The whole idea of progress comes from monotheistic religion, from Christianity in particular, and from the post-millennialism that says Christ will return one day, but only after we improve the world. The secular humanists have replaced the idea of God with the idea of humanity—an agent with a common set of goals that is gradually realized over time. Humanity is part of a story with redemptive meaning. So the secular humanists haven’t shed a way of thinking that comes from monotheism. In the pre-Christian world, they never assumed progress would occur. History has no redemptive significance.
There’s a third kind of atheism you identify—faith in science. Isn’t science something noble to believe in?

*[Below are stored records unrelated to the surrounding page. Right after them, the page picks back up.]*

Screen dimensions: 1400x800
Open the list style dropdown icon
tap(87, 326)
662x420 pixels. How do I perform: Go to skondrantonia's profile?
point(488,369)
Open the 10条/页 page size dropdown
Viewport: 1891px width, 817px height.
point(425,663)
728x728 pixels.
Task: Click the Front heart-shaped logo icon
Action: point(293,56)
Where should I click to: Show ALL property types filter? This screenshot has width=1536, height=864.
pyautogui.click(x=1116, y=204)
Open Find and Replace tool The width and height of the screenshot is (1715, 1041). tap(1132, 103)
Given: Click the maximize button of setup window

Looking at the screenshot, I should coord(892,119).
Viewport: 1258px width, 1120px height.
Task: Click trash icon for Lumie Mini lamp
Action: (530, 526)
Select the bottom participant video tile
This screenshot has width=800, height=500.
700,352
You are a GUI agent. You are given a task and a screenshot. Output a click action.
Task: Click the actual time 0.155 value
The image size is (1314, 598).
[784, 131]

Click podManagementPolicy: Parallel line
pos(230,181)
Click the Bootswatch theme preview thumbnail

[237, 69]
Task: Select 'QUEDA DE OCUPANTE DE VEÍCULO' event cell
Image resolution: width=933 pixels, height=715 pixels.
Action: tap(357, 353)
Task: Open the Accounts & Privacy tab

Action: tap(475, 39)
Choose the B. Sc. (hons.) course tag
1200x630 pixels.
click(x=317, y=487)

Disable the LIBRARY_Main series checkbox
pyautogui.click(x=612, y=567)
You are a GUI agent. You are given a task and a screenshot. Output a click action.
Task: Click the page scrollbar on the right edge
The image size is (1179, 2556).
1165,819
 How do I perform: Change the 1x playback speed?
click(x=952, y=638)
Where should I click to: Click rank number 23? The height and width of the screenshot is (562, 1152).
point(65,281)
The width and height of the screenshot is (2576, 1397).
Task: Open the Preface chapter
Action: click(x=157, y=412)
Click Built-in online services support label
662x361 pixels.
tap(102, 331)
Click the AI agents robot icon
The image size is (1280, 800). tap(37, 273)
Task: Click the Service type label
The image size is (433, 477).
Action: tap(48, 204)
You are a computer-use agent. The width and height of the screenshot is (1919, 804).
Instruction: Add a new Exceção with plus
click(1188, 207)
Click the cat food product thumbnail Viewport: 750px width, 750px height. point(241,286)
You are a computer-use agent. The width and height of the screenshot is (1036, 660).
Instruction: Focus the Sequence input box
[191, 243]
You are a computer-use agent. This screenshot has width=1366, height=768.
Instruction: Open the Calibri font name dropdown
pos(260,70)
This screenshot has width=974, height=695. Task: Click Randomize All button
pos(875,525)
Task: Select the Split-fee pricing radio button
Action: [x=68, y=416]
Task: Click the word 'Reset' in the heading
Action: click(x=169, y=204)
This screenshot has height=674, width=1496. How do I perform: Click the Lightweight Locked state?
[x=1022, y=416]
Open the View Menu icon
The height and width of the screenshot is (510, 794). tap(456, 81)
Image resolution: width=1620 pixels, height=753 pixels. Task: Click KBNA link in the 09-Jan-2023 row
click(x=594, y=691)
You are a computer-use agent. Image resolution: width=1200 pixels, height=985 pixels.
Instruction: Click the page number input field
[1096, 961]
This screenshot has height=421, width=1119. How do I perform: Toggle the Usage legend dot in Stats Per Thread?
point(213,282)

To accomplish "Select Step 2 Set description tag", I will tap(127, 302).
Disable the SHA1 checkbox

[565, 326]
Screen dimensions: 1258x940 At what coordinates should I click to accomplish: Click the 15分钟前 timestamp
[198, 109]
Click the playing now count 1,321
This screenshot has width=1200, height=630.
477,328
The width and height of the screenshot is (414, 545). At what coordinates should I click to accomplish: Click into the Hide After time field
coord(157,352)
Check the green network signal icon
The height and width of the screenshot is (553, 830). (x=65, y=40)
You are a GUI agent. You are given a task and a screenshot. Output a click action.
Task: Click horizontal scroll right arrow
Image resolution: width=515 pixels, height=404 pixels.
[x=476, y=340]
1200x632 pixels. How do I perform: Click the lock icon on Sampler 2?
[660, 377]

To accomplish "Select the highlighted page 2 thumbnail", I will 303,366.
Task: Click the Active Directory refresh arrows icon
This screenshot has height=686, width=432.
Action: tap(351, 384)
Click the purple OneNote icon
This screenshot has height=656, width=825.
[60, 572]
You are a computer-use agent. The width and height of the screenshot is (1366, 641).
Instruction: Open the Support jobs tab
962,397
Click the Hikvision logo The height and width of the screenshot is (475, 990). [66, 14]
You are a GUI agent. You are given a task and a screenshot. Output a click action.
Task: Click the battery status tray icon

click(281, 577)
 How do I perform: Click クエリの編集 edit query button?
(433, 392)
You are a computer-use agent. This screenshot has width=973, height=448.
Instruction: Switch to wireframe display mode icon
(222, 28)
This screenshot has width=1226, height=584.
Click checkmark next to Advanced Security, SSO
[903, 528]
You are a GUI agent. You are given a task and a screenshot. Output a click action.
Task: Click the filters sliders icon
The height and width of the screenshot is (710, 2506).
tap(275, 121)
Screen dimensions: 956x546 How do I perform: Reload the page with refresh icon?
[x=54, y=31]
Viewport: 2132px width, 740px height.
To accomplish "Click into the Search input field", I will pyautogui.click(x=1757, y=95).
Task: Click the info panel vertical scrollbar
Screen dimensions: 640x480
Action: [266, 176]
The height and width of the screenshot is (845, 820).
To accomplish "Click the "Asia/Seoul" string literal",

Science has always been—and always will be—used by all sorts of people with different values. Many people have used scientism—the attempt to turn a bundle of scientific methods into a kind of gospel—to justify racism, imperialism, or even genocide. It tends to embrace the dominant values of the time. People can’t explain why science should embrace liberal values, though the assumption is often there nowadays. There’s nothing in science that tells you to be kind or help the poor. Science is a set of methods—it tries to explain practical things. But it can’t dictate values.
The fourth kind of atheist is the kind who turn politics into a kind of religion. Does this kind of zealotry help explain things like the French revolution, the rise of Bolshevism and Nazism?
The millenarian religious movements of the late Middle Ages expected a new world to emerge after a period of catastrophic conflict. For modern revolutionaries, it’s humanity that brings in a society different from any in history. But both share the myth that history ends with a far better world. Curiously, a version of this belief gripped liberals after the fall of communism; they failed to recognize that what has been gained can always be lost because of the flawed nature of the human animal. The thinkers of the ancient world understood you always have these cycles of improvement and barbarism.
Let’s move on to the “God-haters.” These atheists seem to be so obsessed with evil that they actually still have some sort of belief in God.
The existence of evil in the world is a mystery. Christians have come up with fancy arguments for evil, about free will for humankind and so on, while others just accept the mystery. If you’re an atheist and you’re interested in evil, it’s a short step then to say there must be some element of evil in God, or the very idea of God is evil. The God-hater is one who can’t accept God because of all the evil in the world and then comes to hate that God. But it’s actually another iteration of monotheistic thought.
Let’s talk about the sixth strain of atheism you look at—atheism without any faith in progress. Is it fair to say this is the most vigorous kind of atheism?
Yes, I would say so. I use the example of the novelist Joseph Conrad—his atheism completely rejects the idea of progress, and yet he still admires human self-assertion in the face of a kind of bleak situation that cannot be overcome. The thinker, George Santayana, is someone who was impressed by the beauty of religion, but didn’t want it or need it for himself. They rejected the idea of the cosmos being rational.
You finish with the mystical kind of atheism. It sounds almost like people who have a big drug experience and talk about the oneness of everything.
Well, it’s a radical kind of atheism that asserts that the nature of reality is ineffable—it can’t be embodied in words. Schopenhauer thought the ultimate reality of things was spiritual, but we couldn’t really grasp it with our reasoning. He didn’t have any need for a creator God, but actually, he isn’t so far from certain traditions in mysticism and different religions. Some types of mystical religion come close to atheism in their understanding of God as unimaginable.
So these last two are the kinds of atheism you most admire?
Yes, they’re the ones I like the best in that they’re the most rigorous in stepping outside of a monotheistic way of thinking. There are many kinds of atheism. I think you’re an atheist if you don’t need the idea of a creator God. But if you really want to step outside of monotheism, I think these sorts of ideas are where you’ll get to.